• **DIE AUFGABE**
Tausche „Home“ gegen „Settings“ in dem Abschnitt, der mit der Zeile mit „Task: Click the Home icon in sidebar“ beginnt und mit der Zeile mit „Action: (x=18, y=54)“ endet, und gib nur diese Zeilen sonst unverändert wieder. Lass die Bilder dabei weg.

• **DIE EINGABE**

———

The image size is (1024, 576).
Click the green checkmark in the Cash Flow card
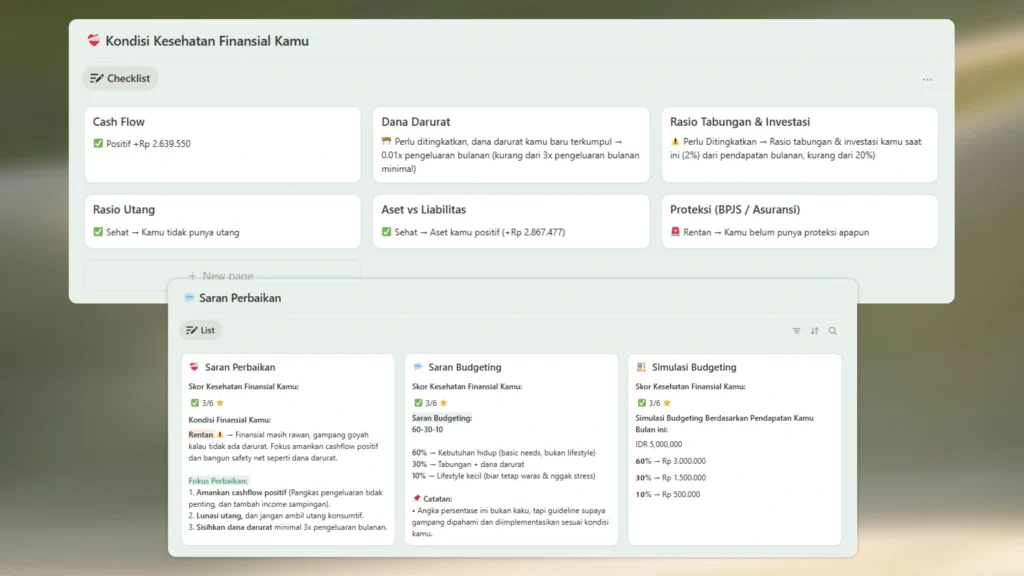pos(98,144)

———

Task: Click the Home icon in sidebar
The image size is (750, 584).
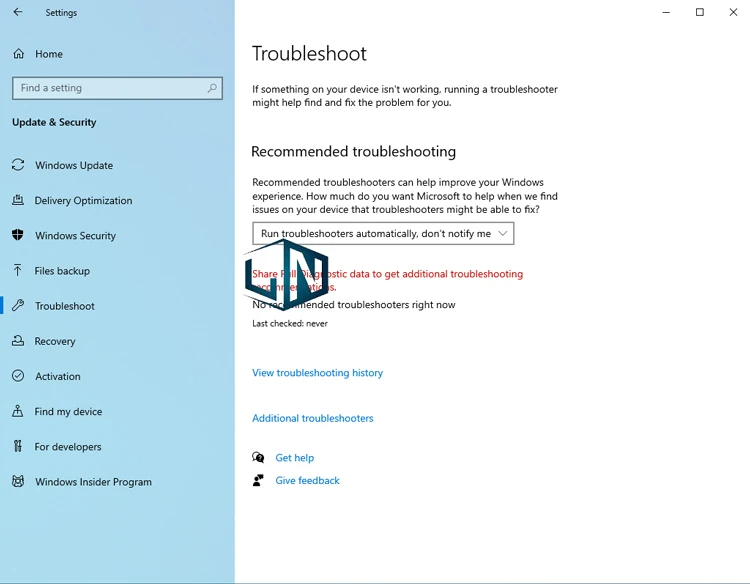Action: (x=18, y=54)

———

• **GELÖSTE AUFGABE**
Task: Click the Settings icon in sidebar
The image size is (750, 584).
Action: (x=18, y=54)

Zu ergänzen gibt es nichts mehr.